Q: I know that you are still new to the job, but have you had a chance to set your strategic priorities for this new legal department?
A: My general view is that our department exists to enable the company to build out this innovative platform and deliver it to the marketplace. To achieve that objective, we are working with some of the leading health institutions in the world. Trust in our company and our platform is absolutely essential to our success working with these partners, so everything I am focused on doing right now revolves around how to build trust — that includes our approach to data governance and regulatory compliance, data security, commercial contracts, you name it. This is a very exciting opportunity to provide legal and business counsel that will help shape the direction and future of this company, and I take that responsibility very seriously.
Q: You have a unique perspective of having worked in the corporate legal department at one of the largest corporations in the world and now building a legal department from scratch at a startup company. What are some suggestions you have for in-house counsel at companies of all sizes?
A: It’s pretty clear that the nature of the legal workforce is forever changed and, regardless of how big the company is, some degree of remote working is here to stay. At Microsoft, I had the privilege of leading a six-person team that was distributed all over the United States, and I learned some important lessons about how to recruit, cultivate and retain world-class talent working remotely within a legal department.

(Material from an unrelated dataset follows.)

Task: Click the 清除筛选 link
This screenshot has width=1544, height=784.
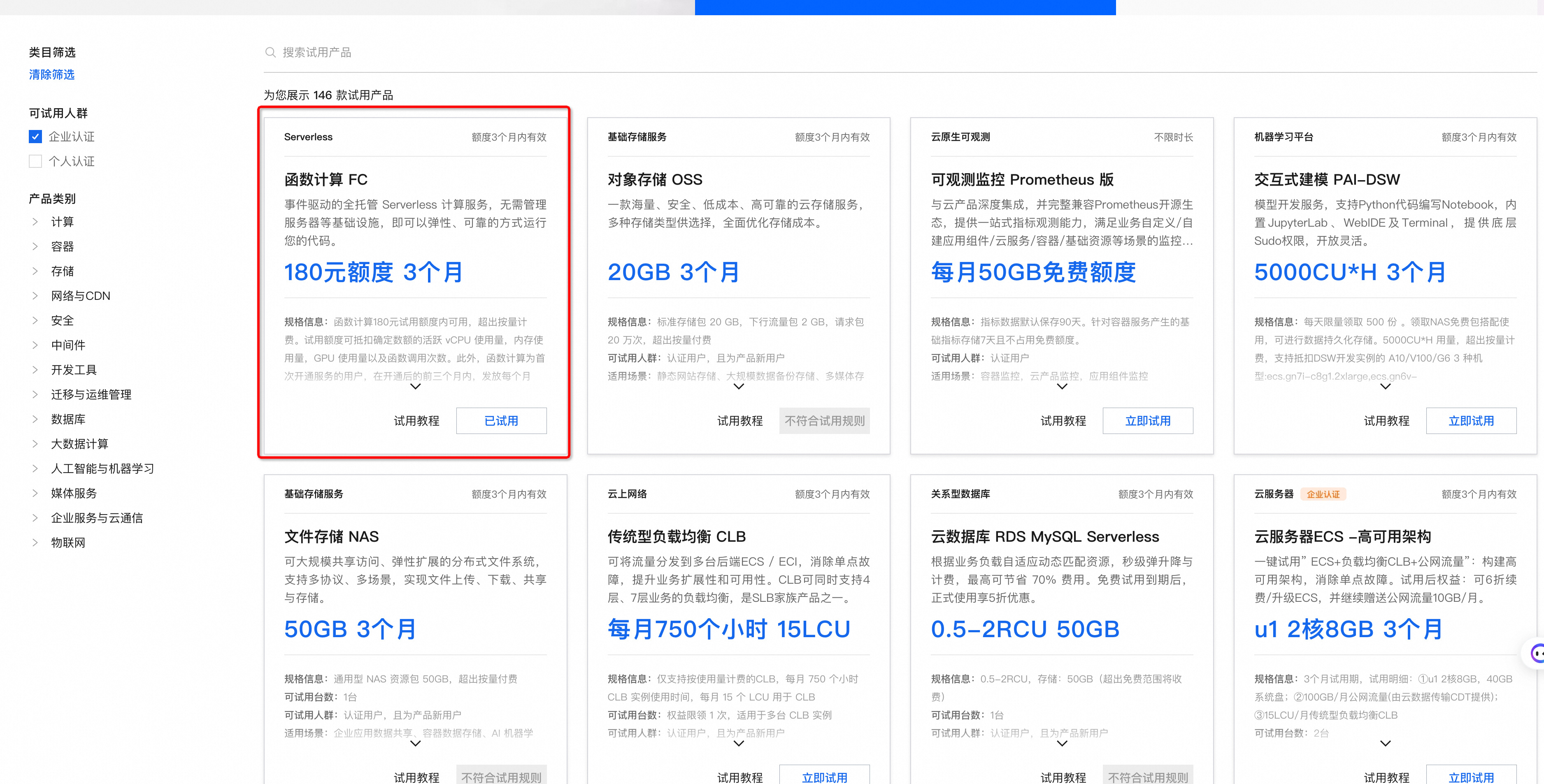Action: pos(51,75)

I think the most important best practice I would share is taking the time to build a culture of inclusion and psychological safety — that, together with collaboration structures like team agreements and asynchronous practices (look these up!), form the foundation of a high performing team in a virtual environment — but it takes real focus and intentionality. Really effective virtual teams blossom when you invest in the latticework needed for them to grow. And, because we tend to remember peaks, pits, and transitions in our lives, make the most of meaningful moments in your team’s life together: mark them, celebrate, elevate them. That’s how you make an experience on a team, even a virtual one, memorable and meaningful.

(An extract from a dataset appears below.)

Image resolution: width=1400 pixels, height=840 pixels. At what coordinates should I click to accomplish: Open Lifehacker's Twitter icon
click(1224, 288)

Q: As we look to the future in the corporate legal profession, do you have any thoughts or wishes for new directions to consider?

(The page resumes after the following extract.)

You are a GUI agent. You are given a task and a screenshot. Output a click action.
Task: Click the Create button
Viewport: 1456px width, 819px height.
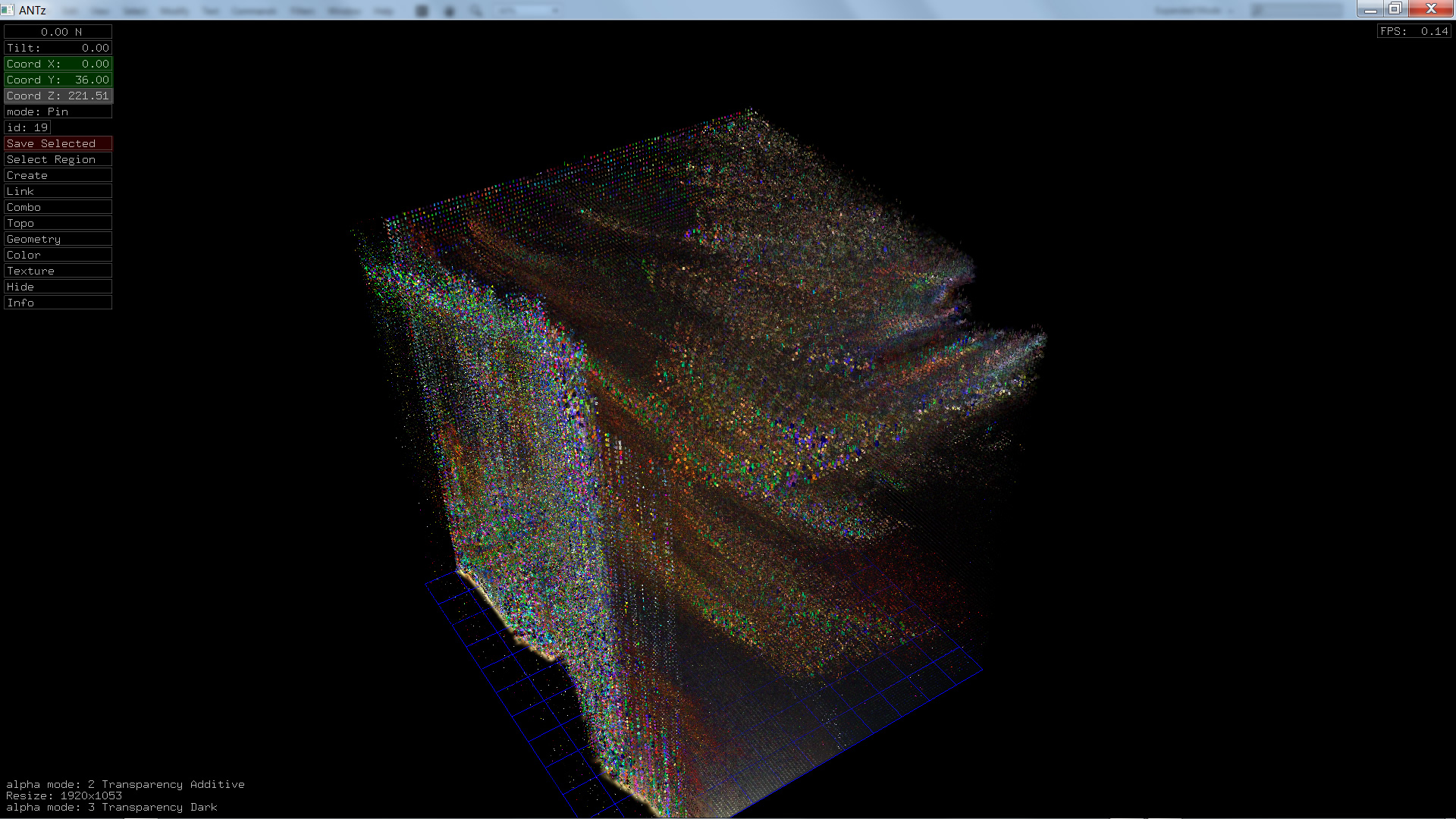58,175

A: The future of the in-house practice of law is becoming both more interdisciplinary and more modularized. On the one hand, substantive practice is and will increasingly require generalists whose backgrounds are interdisciplinary and who find their greatest leverage at the intersections: AI and ethics, health and tech, engineering and sales. At the same time, legal services delivery is modularizing. Corporate legal leaders should be asking, what in our legal delivery is a product, and what is a service? What is repeatable like a product, and what truly must be delivered bespoke? I think this will require peers of mine in in-house legal management to enable and incentivize the skills development of more general legal practitioners who can stitch together strategically intersecting legal practices. And, we need to apply the kind of systems and design thinking that will help us refactor how our department distinguishes what is special from what is simply scale.